Collected data entries
##########

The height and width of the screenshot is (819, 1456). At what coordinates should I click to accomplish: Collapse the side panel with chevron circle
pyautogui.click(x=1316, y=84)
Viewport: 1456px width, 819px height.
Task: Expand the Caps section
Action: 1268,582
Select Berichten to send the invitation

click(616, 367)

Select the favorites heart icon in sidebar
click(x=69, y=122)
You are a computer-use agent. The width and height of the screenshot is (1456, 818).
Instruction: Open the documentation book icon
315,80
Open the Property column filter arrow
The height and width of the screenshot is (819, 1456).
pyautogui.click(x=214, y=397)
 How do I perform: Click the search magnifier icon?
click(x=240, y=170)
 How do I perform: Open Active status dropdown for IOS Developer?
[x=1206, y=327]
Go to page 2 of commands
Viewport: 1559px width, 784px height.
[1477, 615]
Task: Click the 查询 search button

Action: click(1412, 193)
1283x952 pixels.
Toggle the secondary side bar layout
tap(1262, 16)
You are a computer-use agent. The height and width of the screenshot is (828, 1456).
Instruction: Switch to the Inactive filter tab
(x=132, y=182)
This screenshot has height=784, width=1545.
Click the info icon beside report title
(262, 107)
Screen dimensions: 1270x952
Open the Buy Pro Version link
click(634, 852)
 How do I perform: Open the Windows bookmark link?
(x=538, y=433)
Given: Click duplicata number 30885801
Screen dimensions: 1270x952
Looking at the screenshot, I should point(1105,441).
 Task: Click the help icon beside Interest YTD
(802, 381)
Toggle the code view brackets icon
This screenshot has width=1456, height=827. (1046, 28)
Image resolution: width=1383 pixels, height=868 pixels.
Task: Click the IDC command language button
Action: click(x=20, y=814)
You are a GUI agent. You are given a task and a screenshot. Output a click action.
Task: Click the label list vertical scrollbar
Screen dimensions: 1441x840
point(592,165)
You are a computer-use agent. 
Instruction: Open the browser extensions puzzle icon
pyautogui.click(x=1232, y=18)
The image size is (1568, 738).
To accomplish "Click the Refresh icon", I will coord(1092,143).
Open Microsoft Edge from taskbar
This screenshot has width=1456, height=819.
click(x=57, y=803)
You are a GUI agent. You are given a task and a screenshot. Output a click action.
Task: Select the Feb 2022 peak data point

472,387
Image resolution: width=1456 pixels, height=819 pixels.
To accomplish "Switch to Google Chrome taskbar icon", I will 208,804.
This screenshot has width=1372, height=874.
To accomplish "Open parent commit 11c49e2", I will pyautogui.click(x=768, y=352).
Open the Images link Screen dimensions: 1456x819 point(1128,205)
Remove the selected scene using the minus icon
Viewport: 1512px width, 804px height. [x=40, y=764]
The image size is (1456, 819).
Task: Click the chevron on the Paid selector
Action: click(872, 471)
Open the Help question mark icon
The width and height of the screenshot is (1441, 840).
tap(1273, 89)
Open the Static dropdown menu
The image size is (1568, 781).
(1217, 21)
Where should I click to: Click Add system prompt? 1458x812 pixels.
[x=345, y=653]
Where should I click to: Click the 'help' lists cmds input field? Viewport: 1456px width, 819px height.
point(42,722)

##########

§ **PROBLEM TO WORK ON**:
Copy every record shown above, exactly and completely.

§ **RESULT FOR THIS TASK**:
The height and width of the screenshot is (819, 1456). At what coordinates should I click to accomplish: Collapse the side panel with chevron circle
pyautogui.click(x=1316, y=84)
Viewport: 1456px width, 819px height.
Task: Expand the Caps section
Action: 1268,582
Select Berichten to send the invitation

click(616, 367)

Select the favorites heart icon in sidebar
click(x=69, y=122)
You are a computer-use agent. The width and height of the screenshot is (1456, 818).
Instruction: Open the documentation book icon
315,80
Open the Property column filter arrow
The height and width of the screenshot is (819, 1456).
pyautogui.click(x=214, y=397)
 How do I perform: Click the search magnifier icon?
click(x=240, y=170)
 How do I perform: Open Active status dropdown for IOS Developer?
[x=1206, y=327]
Go to page 2 of commands
Viewport: 1559px width, 784px height.
[1477, 615]
Task: Click the 查询 search button

Action: click(1412, 193)
1283x952 pixels.
Toggle the secondary side bar layout
tap(1262, 16)
You are a computer-use agent. The height and width of the screenshot is (828, 1456).
Instruction: Switch to the Inactive filter tab
(x=132, y=182)
This screenshot has height=784, width=1545.
Click the info icon beside report title
(262, 107)
Screen dimensions: 1270x952
Open the Buy Pro Version link
click(634, 852)
 How do I perform: Open the Windows bookmark link?
(x=538, y=433)
Given: Click duplicata number 30885801
Screen dimensions: 1270x952
Looking at the screenshot, I should point(1105,441).
 Task: Click the help icon beside Interest YTD
(802, 381)
Toggle the code view brackets icon
This screenshot has width=1456, height=827. (1046, 28)
Image resolution: width=1383 pixels, height=868 pixels.
Task: Click the IDC command language button
Action: click(x=20, y=814)
You are a GUI agent. You are given a task and a screenshot. Output a click action.
Task: Click the label list vertical scrollbar
Screen dimensions: 1441x840
point(592,165)
You are a computer-use agent. 
Instruction: Open the browser extensions puzzle icon
pyautogui.click(x=1232, y=18)
The image size is (1568, 738).
To accomplish "Click the Refresh icon", I will coord(1092,143).
Open Microsoft Edge from taskbar
This screenshot has width=1456, height=819.
click(x=57, y=803)
You are a GUI agent. You are given a task and a screenshot. Output a click action.
Task: Select the Feb 2022 peak data point

472,387
Image resolution: width=1456 pixels, height=819 pixels.
To accomplish "Switch to Google Chrome taskbar icon", I will 208,804.
This screenshot has width=1372, height=874.
To accomplish "Open parent commit 11c49e2", I will pyautogui.click(x=768, y=352).
Open the Images link Screen dimensions: 1456x819 point(1128,205)
Remove the selected scene using the minus icon
Viewport: 1512px width, 804px height. [x=40, y=764]
The image size is (1456, 819).
Task: Click the chevron on the Paid selector
Action: click(872, 471)
Open the Help question mark icon
The width and height of the screenshot is (1441, 840).
tap(1273, 89)
Open the Static dropdown menu
The image size is (1568, 781).
(1217, 21)
Where should I click to: Click Add system prompt? 1458x812 pixels.
[x=345, y=653]
Where should I click to: Click the 'help' lists cmds input field? Viewport: 1456px width, 819px height.
point(42,722)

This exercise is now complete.